Mercoledì 24 aprile 2024, ore 5:36

Banche

Good bank, si tratta con Bruxelles sui tempi, possibile nuovo slittamento

Si va verso un nuovo slittamento del termine per la vendita delle good bank nate dai salvataggi di Banca Etruria, Banca Marche, Carife e Carichieti. Fonti del ministero dell’Economia lasciano intendere che il confronto con la Commissione europea è a un punto avanzato. Con ogni probabilità, quindi, il Governo riuscirà ad ottenere un nuovo rinvio della scadenza del 30 settembre stabilita da Bruxelles. Si tratterà della seconda volta che si va ai supplementari. La prima proroga risale al 30 aprile. In quell’occasione è stata concessa perchè i tempi erano troppo stretti per portare a termine un’operazione complessa che era partita pochi mesi prima, a novembre. Stavolta, invece, un rinvio sarebbe necessario a definire meglio i negoziati in corso con gli istituti che hanno mostrato interesse per le good bank, ma che ancora non hanno formalizzato un’offerta. “Intorno al tavolo ci sono sia operatori italiani che stranieri - ha detto nei giorni scorsi il presidente delle quattro nuove banche, Roberto Nicastro - ma è già difficile vendere una banca in cinque mesi, figuriamoci quattro”.

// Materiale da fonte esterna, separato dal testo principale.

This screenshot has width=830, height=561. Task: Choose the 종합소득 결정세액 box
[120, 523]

Per la cessione delle good bank ci sono diversi tavoli aperti, con scenari che vanno dalla vendita in blocco dei quattro istituti alla cessione di solo alcuni di loro. Per esempio, la Popolare di Bari ha mostrato interesse per Carichieti. Per l’acquisto dell’intero pacchetto, invece, in corsa resterebbe uno dei due fondi esteri che già si era fatto avanti in estate. Ma tra le trattative più avanzate ci sarebbe quella con Ubi, interessata alle nuove Banca Etruria, Banca Marche e Carichieti. In questo caso, però, Carife resterebbe senza pretendenti. Per questo istituto potrebbe allora entrare in campo il Fondo interbancario, attraverso lo schema volontario. “Riteniamo inopportune e pericolose - ha detto il segretario generale First Cisl, Giulio Romani - le indiscrezioni secondo cui, all’approssimarsi della scadenza per la cessione delle quattro cosiddette good bank, solo alcune di esse verrebbero vendute, lasciando intravedere per Carife una soluzione alquanto mortificante. Non consentiremo soluzioni che penalizzino i lavoratori di una qualsiasi delle banche oggetto di risoluzione”

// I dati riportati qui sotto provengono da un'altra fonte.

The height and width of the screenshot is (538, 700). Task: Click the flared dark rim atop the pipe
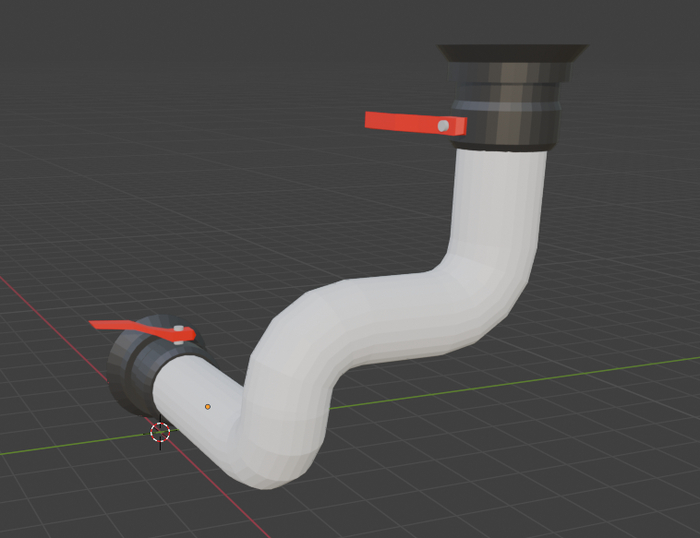(x=511, y=53)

Poi c'è la vocenda della Popolare di Vicenza., “Anzichè coltivare improbabili e illusorie ambizioni aggregative, il Signor Mion si preoccupi di risanare la Banca Popolare di Vicenza, ponendola al servizio del territorio e dell’occupazione”, ha precisato Giulio Romani, parlando sull’ipotesi di fusione con Veneto Banca che continua, “viste le reazioni della dirigenza pedemontana, assomiglia più ad un tentativo di opa ostile che ad un progetto di risanamento, come lo si vorrebbe far passare. Peccato, però, che per lanciare un’opa ostile occorra avere risorse che non ci sembrano essere nella disponibilità attuale di BPVI”. “Il reiterarsi di queste dichiarazioni rischia di destabilizzare il rapporto tra le due banche e i propri clienti: in particolare, si corre il rischio di creare scompiglio tra le imprese locali, preoccupate per l’inevitabile sovrapposizione degli affidamenti cui andrebbero incontro. Ci domandiamo a chi giovi tutto questo e soprattutto chi, nel caso, si farà carico dei danni prodotti. Leggendo alcune sue considerazioni - sottolinea Romani - verrebbe perfino da chiedersi se il Presidente Mion, stante la sua omonimia con una nota catena di supermercati veneti, non confonda il proprio ruolo: se sei l’unico punto vendita di alimentari di un quartiere, magari puoi fare affari, visto che commercializzi prodotti di largo consumo, ma una banca non funziona alla stessa maniera di un supermercato. Se questo non gli fosse chiaro, sappia che la differenziazione dell’offerta finanziaria è indispensabile per un’economia locale sana, come hanno dimostrato i molti anni di sviluppo e di crescita del sistema economico veneto, che il Signor Mion dovrebbe ben conoscere. Ricordiamo al Presidente che i dissesti delle due Popolari venete non sono dovuti alla loro coesistenza sul territorio, ma alla pessima e »personale« gestione di alcuni ex amministratori e che le fusioni non possono essere lo strumento per nascondere i propri deficit e tirare a campare un altro pò. I danni all’occupazione che un simile progetto produrrebbe sembrano non turbarlo minimamente, ma - conclude Romani - sia chiaro che non consentiremo che a pagare il conto delle malversazioni passate e delle improvvisazioni presenti siano i lavoratori e l’occupazione”.